··· Extracted information
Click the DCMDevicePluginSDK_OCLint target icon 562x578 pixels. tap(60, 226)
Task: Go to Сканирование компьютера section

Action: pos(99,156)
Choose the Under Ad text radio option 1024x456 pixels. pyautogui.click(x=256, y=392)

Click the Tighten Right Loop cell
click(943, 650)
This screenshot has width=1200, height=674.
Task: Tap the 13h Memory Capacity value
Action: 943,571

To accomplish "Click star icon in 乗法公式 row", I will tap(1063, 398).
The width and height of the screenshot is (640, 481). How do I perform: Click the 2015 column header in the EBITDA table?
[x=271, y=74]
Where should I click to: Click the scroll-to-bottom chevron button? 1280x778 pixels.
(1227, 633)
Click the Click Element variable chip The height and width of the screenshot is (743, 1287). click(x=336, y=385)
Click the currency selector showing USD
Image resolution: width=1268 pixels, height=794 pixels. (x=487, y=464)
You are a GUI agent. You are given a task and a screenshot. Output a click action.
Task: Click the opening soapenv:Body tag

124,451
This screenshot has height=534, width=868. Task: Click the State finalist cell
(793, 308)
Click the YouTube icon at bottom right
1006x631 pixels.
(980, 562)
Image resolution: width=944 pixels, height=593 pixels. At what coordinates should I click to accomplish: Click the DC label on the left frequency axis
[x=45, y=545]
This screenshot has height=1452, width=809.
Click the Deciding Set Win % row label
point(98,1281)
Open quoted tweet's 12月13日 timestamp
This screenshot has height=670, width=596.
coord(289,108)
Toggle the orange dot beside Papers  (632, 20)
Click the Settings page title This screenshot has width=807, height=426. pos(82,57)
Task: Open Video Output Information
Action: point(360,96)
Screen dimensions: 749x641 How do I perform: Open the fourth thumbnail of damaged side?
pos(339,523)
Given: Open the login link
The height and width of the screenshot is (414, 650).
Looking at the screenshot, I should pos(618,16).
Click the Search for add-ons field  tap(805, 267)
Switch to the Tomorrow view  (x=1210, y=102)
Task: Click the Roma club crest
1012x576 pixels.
······
What is needed is an exact retyping of every line from the one containing "The height and width of the screenshot is (414, 650)." through the final line of the entries, and only those lines.

The height and width of the screenshot is (414, 650).
Looking at the screenshot, I should pos(618,16).
Click the Search for add-ons field  tap(805, 267)
Switch to the Tomorrow view  (x=1210, y=102)
Task: Click the Roma club crest
1012x576 pixels.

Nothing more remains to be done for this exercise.